--- Start EXTRACTED ENTRIES ---

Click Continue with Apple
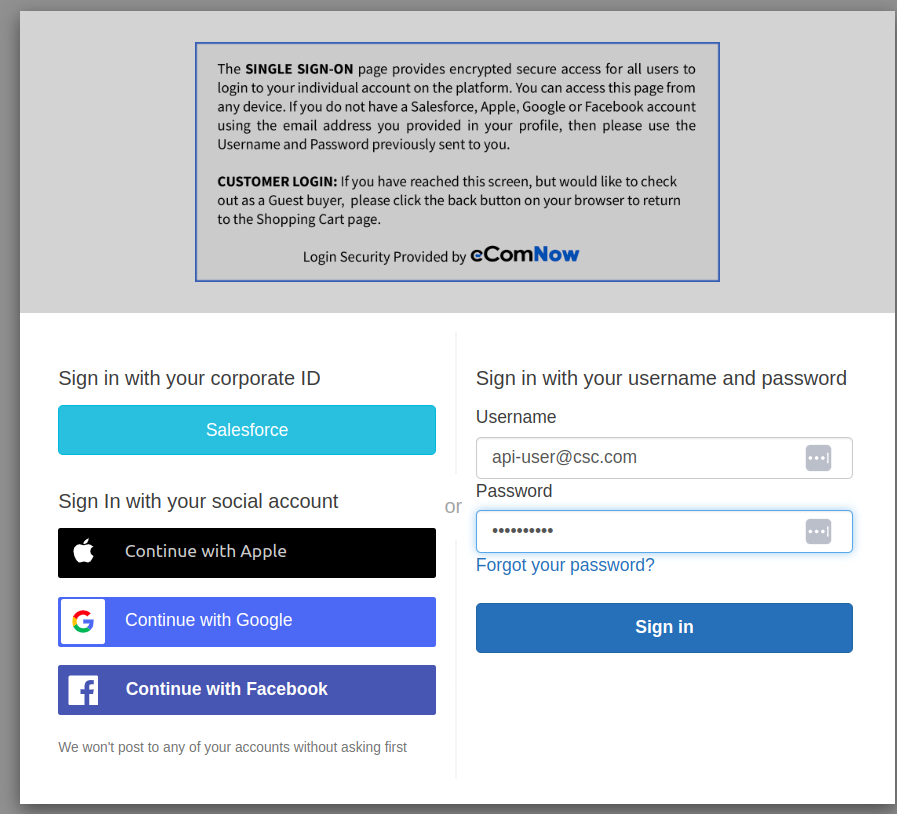 246,553
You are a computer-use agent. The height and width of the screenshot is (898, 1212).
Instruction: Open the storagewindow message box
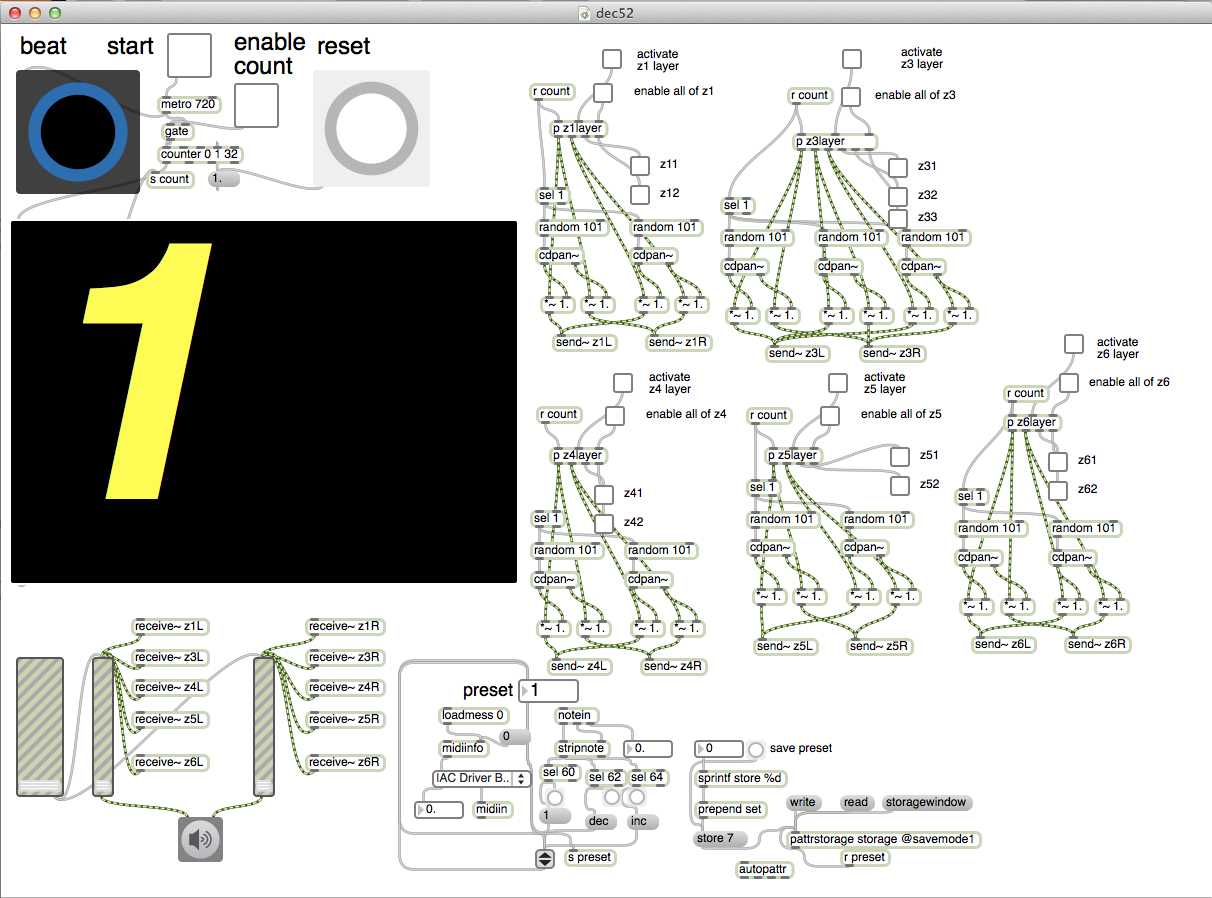pyautogui.click(x=925, y=802)
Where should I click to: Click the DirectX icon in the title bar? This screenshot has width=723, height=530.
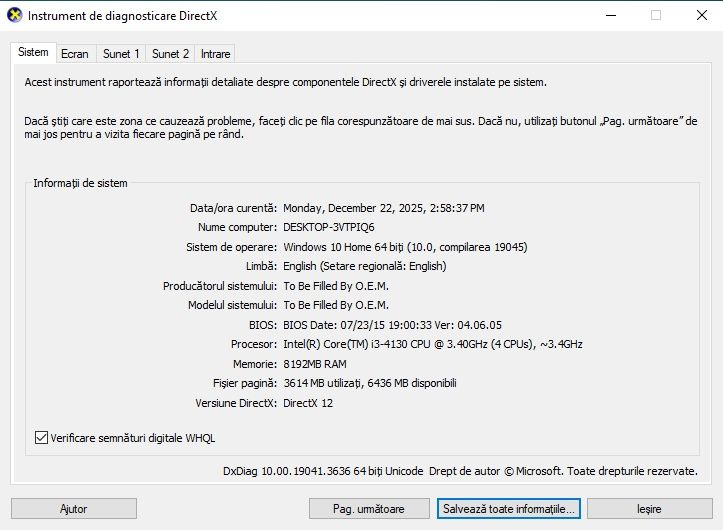15,16
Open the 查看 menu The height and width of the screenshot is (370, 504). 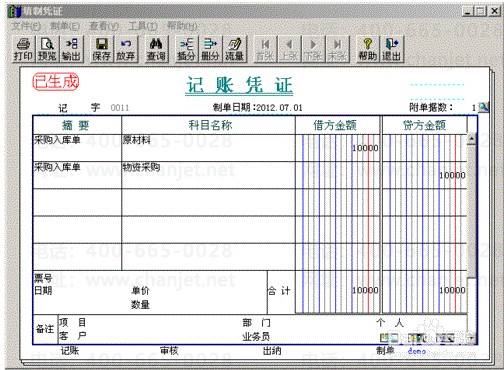104,26
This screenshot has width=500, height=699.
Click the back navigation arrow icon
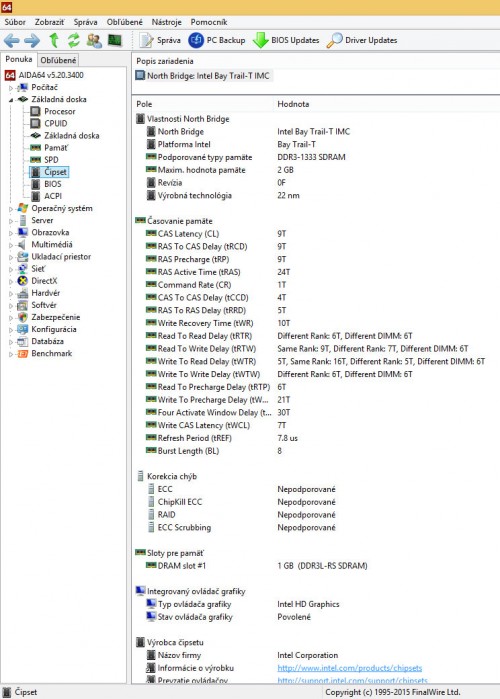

--- End EXTRACTED ENTRIES ---

Return every line of the items above that contains the word "icon".

EXERCISE ANSWER -
Where should I click to: Click the DirectX icon in the title bar? This screenshot has width=723, height=530.
Click the back navigation arrow icon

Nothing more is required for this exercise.